# Belfast, NI..good place to touch up paint...



## Strutter (Jan 17, 2011)

Getting out of the car today and walk round to the passenger side I have noticed a small dent and scratching (possibly from a back door being opened from a car parked beside it, how its looks anyways).

Was wondering if its possible to get small dent like this smoothed out again, and if anyone knows a decent touchup garage for the paintwork in Belfast or about NI...thanks!

Its slighly sickening as its a pure white car, and has been cleaned and polish since day one...not a swirl on it now I get this!


----------



## KWBarbs (Apr 27, 2009)

Strutter said:


> Getting out of the car today and walk round to the passenger side I have noticed a small dent and scratching (possibly from a back door being opened from a car parked beside it, how its looks anyways).
> 
> Was wondering if its possible to get small dent like this smoothed out again, and if anyone knows a decent touchup garage for the paintwork in Belfast or about NI...thanks!
> 
> Its slighly sickening as its a pure white car, and has been cleaned and polish since day one...not a swirl on it now I get this!

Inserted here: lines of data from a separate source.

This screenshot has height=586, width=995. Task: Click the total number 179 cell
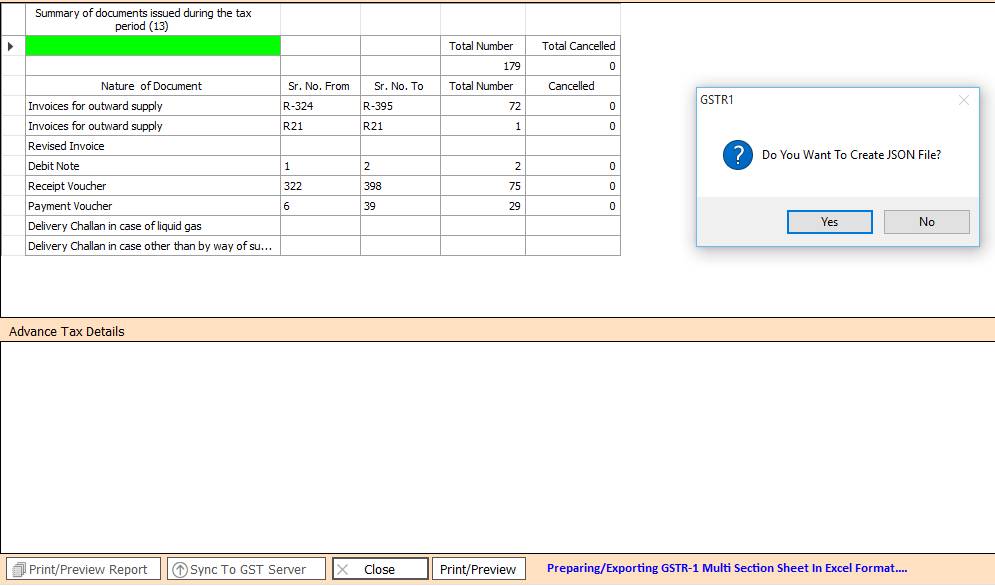point(482,66)
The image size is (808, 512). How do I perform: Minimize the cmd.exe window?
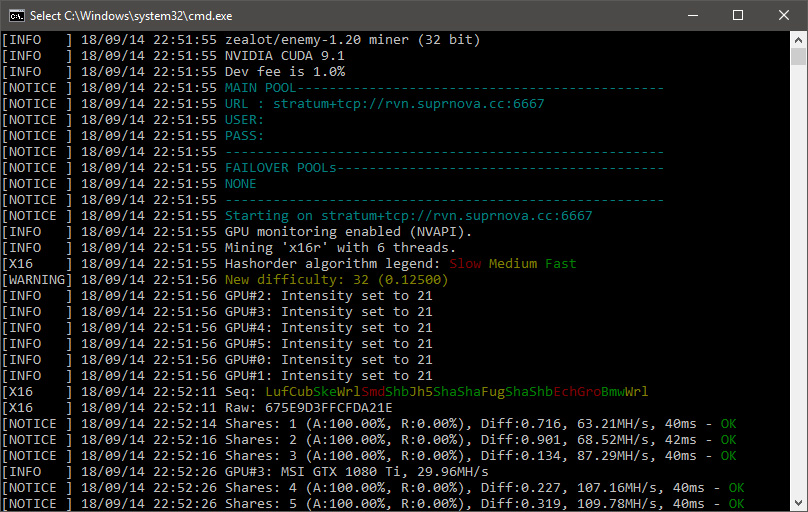point(693,15)
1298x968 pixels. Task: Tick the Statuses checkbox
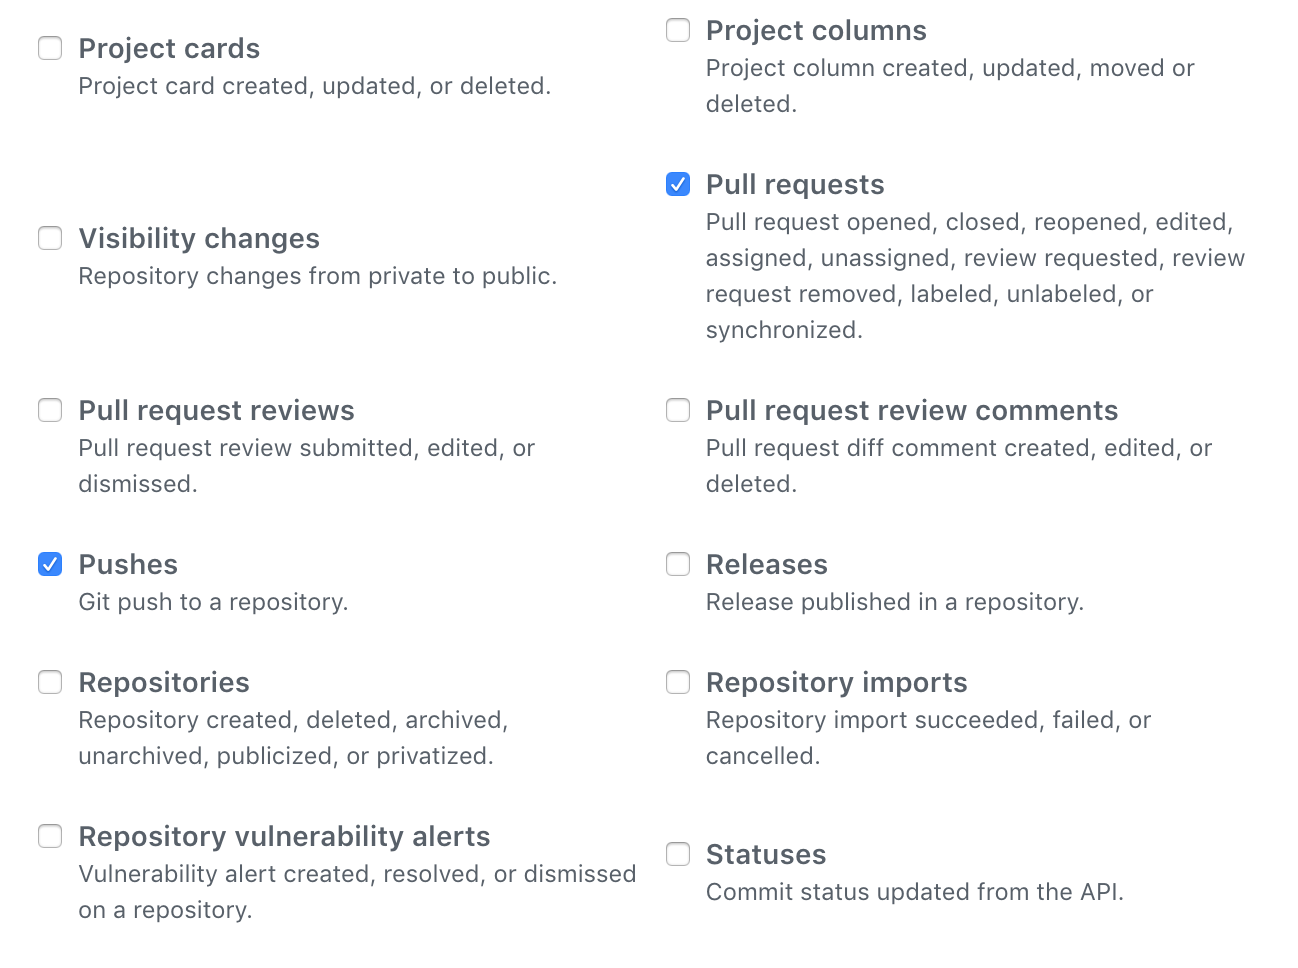click(x=678, y=854)
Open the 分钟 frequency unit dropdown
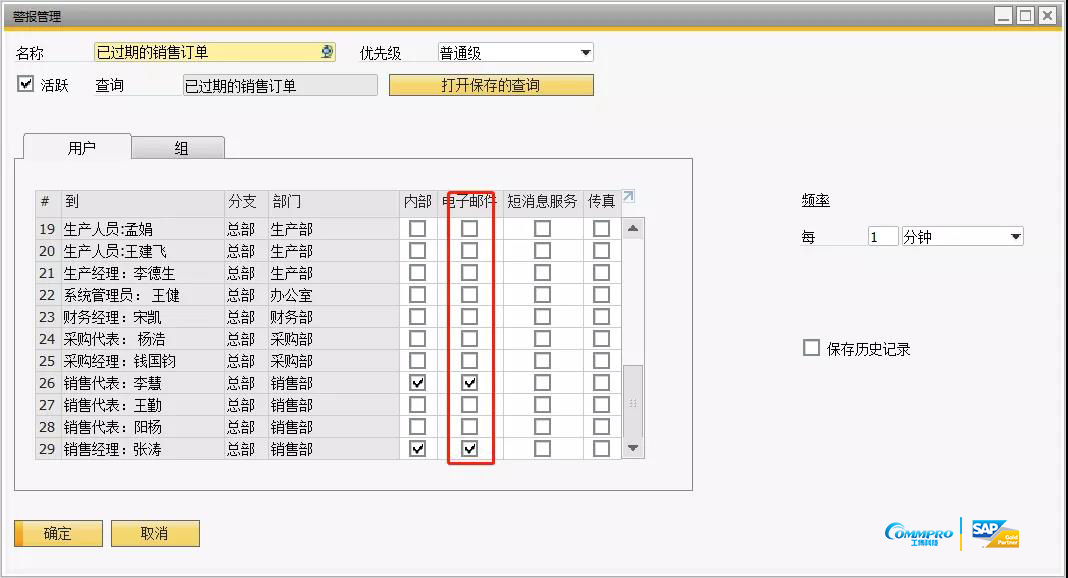This screenshot has width=1068, height=578. point(1015,236)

I had a few small dents (car door getting banged in the carpark type of thing) and left it into BK Detaling located just outside Carryduff. Ben did a great job on the car and got a dent guy in to deal with the two knocks - brilliant job for about £40 a dent.


----------



## Ronnie (Nov 15, 2006)

B&B as well are belfast based Ben is a good lad as well..


----------



## Strutter (Jan 17, 2011)

Seems to be the place to go then, good stuff, its really small looking at it again but im going to see it everytime im cleaning the car. Looked on the site quickly ( in work here), I assume they go do a touchup on the paint as well?..I actually think its more of the other persons paint had rubbed off on mine.


----------